◆ **TASK INPUT**:
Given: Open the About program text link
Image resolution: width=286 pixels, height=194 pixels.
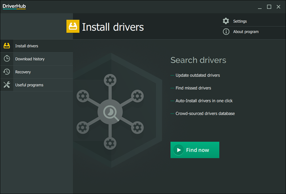Looking at the screenshot, I should coord(246,32).
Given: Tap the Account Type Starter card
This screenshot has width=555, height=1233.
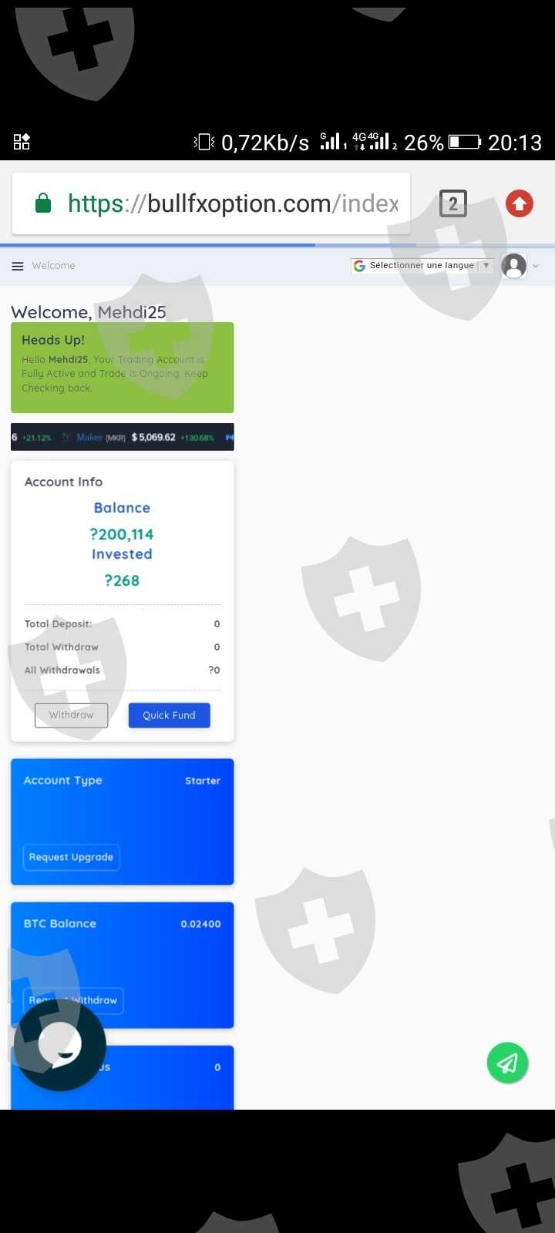Looking at the screenshot, I should (x=123, y=821).
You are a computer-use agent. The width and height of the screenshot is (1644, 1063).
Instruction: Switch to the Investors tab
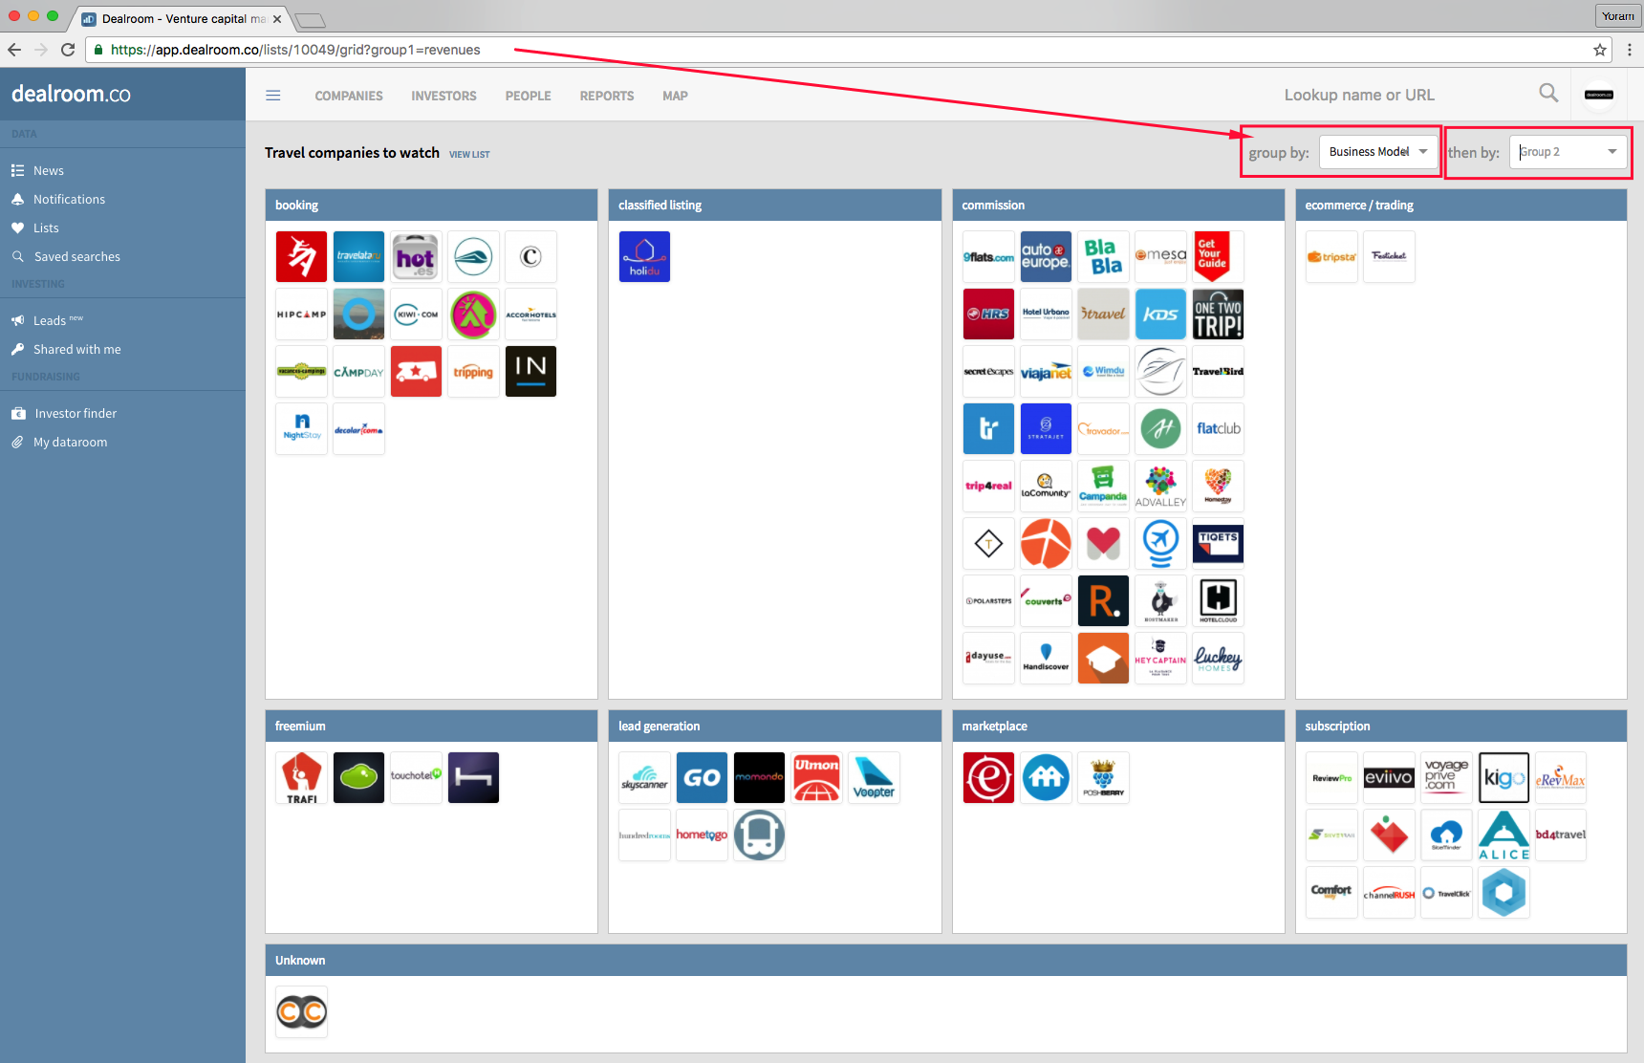click(443, 96)
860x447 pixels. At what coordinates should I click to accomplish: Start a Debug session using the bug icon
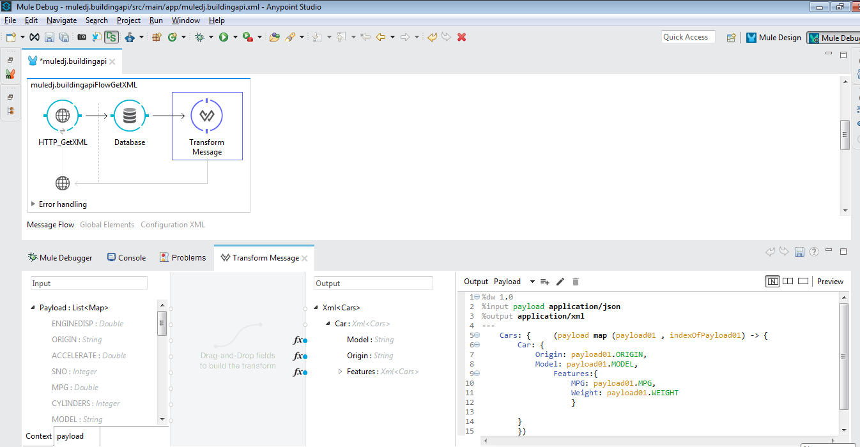tap(200, 37)
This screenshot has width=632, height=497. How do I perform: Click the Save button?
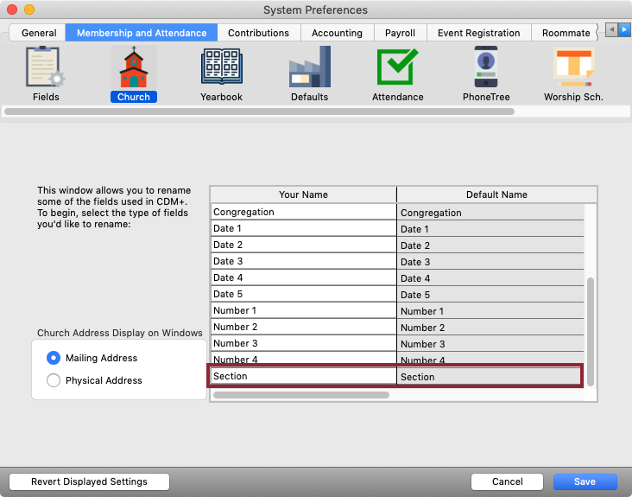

◆ **TASK TO CARRY OUT**: Throughout the material above, find every line holding "Given" and copy it.

◆ **RESULT FOR THIS TASK**:
Given: Open the About program text link
Given: Tap the Account Type Starter card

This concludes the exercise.